__Records for this exercise__
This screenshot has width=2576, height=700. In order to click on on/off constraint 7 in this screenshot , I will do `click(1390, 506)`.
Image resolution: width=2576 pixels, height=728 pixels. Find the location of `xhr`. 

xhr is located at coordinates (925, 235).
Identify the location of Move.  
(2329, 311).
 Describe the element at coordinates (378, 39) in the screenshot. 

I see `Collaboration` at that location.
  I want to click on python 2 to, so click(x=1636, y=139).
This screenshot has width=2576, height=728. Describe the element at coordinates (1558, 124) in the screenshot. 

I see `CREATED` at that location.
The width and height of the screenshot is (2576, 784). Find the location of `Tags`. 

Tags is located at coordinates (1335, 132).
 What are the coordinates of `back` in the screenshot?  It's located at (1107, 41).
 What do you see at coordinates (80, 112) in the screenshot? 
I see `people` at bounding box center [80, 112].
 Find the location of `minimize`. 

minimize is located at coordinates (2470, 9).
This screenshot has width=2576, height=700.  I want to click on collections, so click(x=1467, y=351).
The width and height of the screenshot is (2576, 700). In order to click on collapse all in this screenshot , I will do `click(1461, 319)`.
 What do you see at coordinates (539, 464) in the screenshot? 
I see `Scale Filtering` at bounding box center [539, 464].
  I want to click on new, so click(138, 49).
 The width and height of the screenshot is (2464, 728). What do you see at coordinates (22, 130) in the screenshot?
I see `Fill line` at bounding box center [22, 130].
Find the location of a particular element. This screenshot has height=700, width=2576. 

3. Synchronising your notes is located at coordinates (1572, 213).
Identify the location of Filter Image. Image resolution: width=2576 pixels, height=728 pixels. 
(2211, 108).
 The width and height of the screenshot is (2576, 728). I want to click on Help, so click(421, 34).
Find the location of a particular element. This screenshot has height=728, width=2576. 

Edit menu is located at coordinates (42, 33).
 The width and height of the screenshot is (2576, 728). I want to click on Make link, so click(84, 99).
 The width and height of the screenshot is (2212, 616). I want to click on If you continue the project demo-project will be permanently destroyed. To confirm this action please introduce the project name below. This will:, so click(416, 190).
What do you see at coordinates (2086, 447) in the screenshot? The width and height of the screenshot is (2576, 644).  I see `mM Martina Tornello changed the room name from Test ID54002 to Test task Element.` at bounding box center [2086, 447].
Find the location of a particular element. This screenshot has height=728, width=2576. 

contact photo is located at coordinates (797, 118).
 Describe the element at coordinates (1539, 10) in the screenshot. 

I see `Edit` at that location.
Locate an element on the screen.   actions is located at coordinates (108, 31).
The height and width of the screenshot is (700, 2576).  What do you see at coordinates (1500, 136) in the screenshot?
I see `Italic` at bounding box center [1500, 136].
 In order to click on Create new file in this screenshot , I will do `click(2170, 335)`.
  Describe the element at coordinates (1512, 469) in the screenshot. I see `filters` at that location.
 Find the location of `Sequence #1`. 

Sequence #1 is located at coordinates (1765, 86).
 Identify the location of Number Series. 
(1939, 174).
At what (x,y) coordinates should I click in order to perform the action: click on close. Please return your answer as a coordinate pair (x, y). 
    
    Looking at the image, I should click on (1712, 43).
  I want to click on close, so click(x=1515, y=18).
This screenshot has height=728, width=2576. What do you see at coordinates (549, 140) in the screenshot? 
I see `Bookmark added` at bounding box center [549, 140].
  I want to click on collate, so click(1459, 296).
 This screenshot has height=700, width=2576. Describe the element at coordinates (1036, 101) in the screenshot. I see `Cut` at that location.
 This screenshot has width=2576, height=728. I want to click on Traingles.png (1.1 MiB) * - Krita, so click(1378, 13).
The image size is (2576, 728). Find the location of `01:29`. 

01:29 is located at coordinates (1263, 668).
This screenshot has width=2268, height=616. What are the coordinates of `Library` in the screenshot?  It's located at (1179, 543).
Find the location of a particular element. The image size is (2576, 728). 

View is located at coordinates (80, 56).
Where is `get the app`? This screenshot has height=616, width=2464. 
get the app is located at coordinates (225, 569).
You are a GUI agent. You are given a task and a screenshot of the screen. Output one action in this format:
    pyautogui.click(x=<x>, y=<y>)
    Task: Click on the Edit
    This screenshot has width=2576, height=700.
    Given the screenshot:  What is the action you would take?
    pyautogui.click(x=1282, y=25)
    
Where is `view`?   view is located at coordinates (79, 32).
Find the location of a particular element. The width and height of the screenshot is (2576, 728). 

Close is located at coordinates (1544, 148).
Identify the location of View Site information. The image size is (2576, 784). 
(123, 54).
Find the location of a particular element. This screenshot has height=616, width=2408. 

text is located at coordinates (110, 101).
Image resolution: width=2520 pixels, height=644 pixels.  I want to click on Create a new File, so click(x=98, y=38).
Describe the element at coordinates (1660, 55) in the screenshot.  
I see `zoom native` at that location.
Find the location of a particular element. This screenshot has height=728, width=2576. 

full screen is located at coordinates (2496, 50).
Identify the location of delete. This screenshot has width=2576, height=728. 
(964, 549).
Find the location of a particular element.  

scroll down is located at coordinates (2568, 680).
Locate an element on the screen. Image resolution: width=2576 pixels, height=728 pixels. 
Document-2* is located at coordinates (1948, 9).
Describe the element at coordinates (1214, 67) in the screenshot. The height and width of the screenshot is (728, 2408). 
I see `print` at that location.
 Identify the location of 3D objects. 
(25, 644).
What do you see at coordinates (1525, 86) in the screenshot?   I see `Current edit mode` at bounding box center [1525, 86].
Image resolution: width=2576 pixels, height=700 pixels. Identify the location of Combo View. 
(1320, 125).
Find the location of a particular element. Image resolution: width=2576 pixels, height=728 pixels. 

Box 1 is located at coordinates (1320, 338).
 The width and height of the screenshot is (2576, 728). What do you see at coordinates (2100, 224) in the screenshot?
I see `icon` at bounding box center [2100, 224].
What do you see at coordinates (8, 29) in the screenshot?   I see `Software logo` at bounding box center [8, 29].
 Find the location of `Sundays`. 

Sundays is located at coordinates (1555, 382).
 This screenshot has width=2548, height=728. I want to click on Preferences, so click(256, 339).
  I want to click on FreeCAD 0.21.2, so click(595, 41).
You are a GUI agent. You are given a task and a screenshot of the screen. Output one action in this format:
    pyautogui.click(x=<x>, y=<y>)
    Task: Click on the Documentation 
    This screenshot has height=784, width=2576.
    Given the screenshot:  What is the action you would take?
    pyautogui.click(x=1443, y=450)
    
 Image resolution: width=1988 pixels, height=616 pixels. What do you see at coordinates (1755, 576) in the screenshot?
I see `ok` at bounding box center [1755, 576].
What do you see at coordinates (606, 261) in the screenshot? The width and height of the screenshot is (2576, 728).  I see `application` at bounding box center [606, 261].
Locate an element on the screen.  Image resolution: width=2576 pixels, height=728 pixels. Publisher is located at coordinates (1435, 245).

__What you need to do__
Copy every row above word for word, without changing anything.

__Worked answer__
This screenshot has width=2576, height=700. In order to click on on/off constraint 7 in this screenshot , I will do `click(1390, 506)`.
Image resolution: width=2576 pixels, height=728 pixels. Find the location of `xhr`. 

xhr is located at coordinates (925, 235).
Identify the location of Move.  
(2329, 311).
 Describe the element at coordinates (378, 39) in the screenshot. 

I see `Collaboration` at that location.
  I want to click on python 2 to, so click(x=1636, y=139).
This screenshot has width=2576, height=728. Describe the element at coordinates (1558, 124) in the screenshot. 

I see `CREATED` at that location.
The width and height of the screenshot is (2576, 784). Find the location of `Tags`. 

Tags is located at coordinates (1335, 132).
 What are the coordinates of `back` in the screenshot?  It's located at (1107, 41).
 What do you see at coordinates (80, 112) in the screenshot? 
I see `people` at bounding box center [80, 112].
 Find the location of `minimize`. 

minimize is located at coordinates (2470, 9).
This screenshot has width=2576, height=700.  I want to click on collections, so click(x=1467, y=351).
The width and height of the screenshot is (2576, 700). In order to click on collapse all in this screenshot , I will do `click(1461, 319)`.
 What do you see at coordinates (539, 464) in the screenshot? 
I see `Scale Filtering` at bounding box center [539, 464].
  I want to click on new, so click(138, 49).
 The width and height of the screenshot is (2464, 728). What do you see at coordinates (22, 130) in the screenshot?
I see `Fill line` at bounding box center [22, 130].
Find the location of a particular element. This screenshot has height=700, width=2576. 

3. Synchronising your notes is located at coordinates (1572, 213).
Identify the location of Filter Image. Image resolution: width=2576 pixels, height=728 pixels. 
(2211, 108).
 The width and height of the screenshot is (2576, 728). I want to click on Help, so click(421, 34).
Find the location of a particular element. This screenshot has height=728, width=2576. 

Edit menu is located at coordinates (42, 33).
 The width and height of the screenshot is (2576, 728). I want to click on Make link, so click(84, 99).
 The width and height of the screenshot is (2212, 616). I want to click on If you continue the project demo-project will be permanently destroyed. To confirm this action please introduce the project name below. This will:, so click(416, 190).
What do you see at coordinates (2086, 447) in the screenshot? The width and height of the screenshot is (2576, 644).  I see `mM Martina Tornello changed the room name from Test ID54002 to Test task Element.` at bounding box center [2086, 447].
Find the location of a particular element. This screenshot has height=728, width=2576. 

contact photo is located at coordinates (797, 118).
 Describe the element at coordinates (1539, 10) in the screenshot. 

I see `Edit` at that location.
Locate an element on the screen.   actions is located at coordinates (108, 31).
The height and width of the screenshot is (700, 2576).  What do you see at coordinates (1500, 136) in the screenshot?
I see `Italic` at bounding box center [1500, 136].
 In order to click on Create new file in this screenshot , I will do `click(2170, 335)`.
  Describe the element at coordinates (1512, 469) in the screenshot. I see `filters` at that location.
 Find the location of `Sequence #1`. 

Sequence #1 is located at coordinates (1765, 86).
 Identify the location of Number Series. 
(1939, 174).
At what (x,y) coordinates should I click in order to perform the action: click on close. Please return your answer as a coordinate pair (x, y). 
    
    Looking at the image, I should click on (1712, 43).
  I want to click on close, so click(x=1515, y=18).
This screenshot has height=728, width=2576. What do you see at coordinates (549, 140) in the screenshot? 
I see `Bookmark added` at bounding box center [549, 140].
  I want to click on collate, so click(1459, 296).
 This screenshot has height=700, width=2576. Describe the element at coordinates (1036, 101) in the screenshot. I see `Cut` at that location.
 This screenshot has width=2576, height=728. I want to click on Traingles.png (1.1 MiB) * - Krita, so click(1378, 13).
The image size is (2576, 728). Find the location of `01:29`. 

01:29 is located at coordinates (1263, 668).
This screenshot has width=2268, height=616. What are the coordinates of `Library` in the screenshot?  It's located at (1179, 543).
Find the location of a particular element. The image size is (2576, 728). 

View is located at coordinates (80, 56).
Where is `get the app`? This screenshot has height=616, width=2464. 
get the app is located at coordinates (225, 569).
You are a GUI agent. You are given a task and a screenshot of the screen. Output one action in this format:
    pyautogui.click(x=<x>, y=<y>)
    Task: Click on the Edit
    This screenshot has width=2576, height=700.
    Given the screenshot:  What is the action you would take?
    pyautogui.click(x=1282, y=25)
    
Where is `view`?   view is located at coordinates (79, 32).
Find the location of a particular element. The width and height of the screenshot is (2576, 728). 

Close is located at coordinates (1544, 148).
Identify the location of View Site information. The image size is (2576, 784). 
(123, 54).
Find the location of a particular element. This screenshot has height=616, width=2408. 

text is located at coordinates (110, 101).
Image resolution: width=2520 pixels, height=644 pixels.  I want to click on Create a new File, so click(x=98, y=38).
Describe the element at coordinates (1660, 55) in the screenshot.  
I see `zoom native` at that location.
Find the location of a particular element. This screenshot has height=728, width=2576. 

full screen is located at coordinates (2496, 50).
Identify the location of delete. This screenshot has width=2576, height=728. 
(964, 549).
Find the location of a particular element.  

scroll down is located at coordinates (2568, 680).
Locate an element on the screen. Image resolution: width=2576 pixels, height=728 pixels. 
Document-2* is located at coordinates (1948, 9).
Describe the element at coordinates (1214, 67) in the screenshot. The height and width of the screenshot is (728, 2408). 
I see `print` at that location.
 Identify the location of 3D objects. 
(25, 644).
What do you see at coordinates (1525, 86) in the screenshot?   I see `Current edit mode` at bounding box center [1525, 86].
Image resolution: width=2576 pixels, height=700 pixels. Identify the location of Combo View. 
(1320, 125).
Find the location of a particular element. Image resolution: width=2576 pixels, height=728 pixels. 

Box 1 is located at coordinates (1320, 338).
 The width and height of the screenshot is (2576, 728). What do you see at coordinates (2100, 224) in the screenshot?
I see `icon` at bounding box center [2100, 224].
What do you see at coordinates (8, 29) in the screenshot?   I see `Software logo` at bounding box center [8, 29].
 Find the location of `Sundays`. 

Sundays is located at coordinates (1555, 382).
 This screenshot has width=2548, height=728. I want to click on Preferences, so click(256, 339).
  I want to click on FreeCAD 0.21.2, so click(595, 41).
You are a GUI agent. You are given a task and a screenshot of the screen. Output one action in this format:
    pyautogui.click(x=<x>, y=<y>)
    Task: Click on the Documentation 
    This screenshot has height=784, width=2576.
    Given the screenshot:  What is the action you would take?
    pyautogui.click(x=1443, y=450)
    
 Image resolution: width=1988 pixels, height=616 pixels. What do you see at coordinates (1755, 576) in the screenshot?
I see `ok` at bounding box center [1755, 576].
What do you see at coordinates (606, 261) in the screenshot? The width and height of the screenshot is (2576, 728).  I see `application` at bounding box center [606, 261].
Locate an element on the screen.  Image resolution: width=2576 pixels, height=728 pixels. Publisher is located at coordinates (1435, 245).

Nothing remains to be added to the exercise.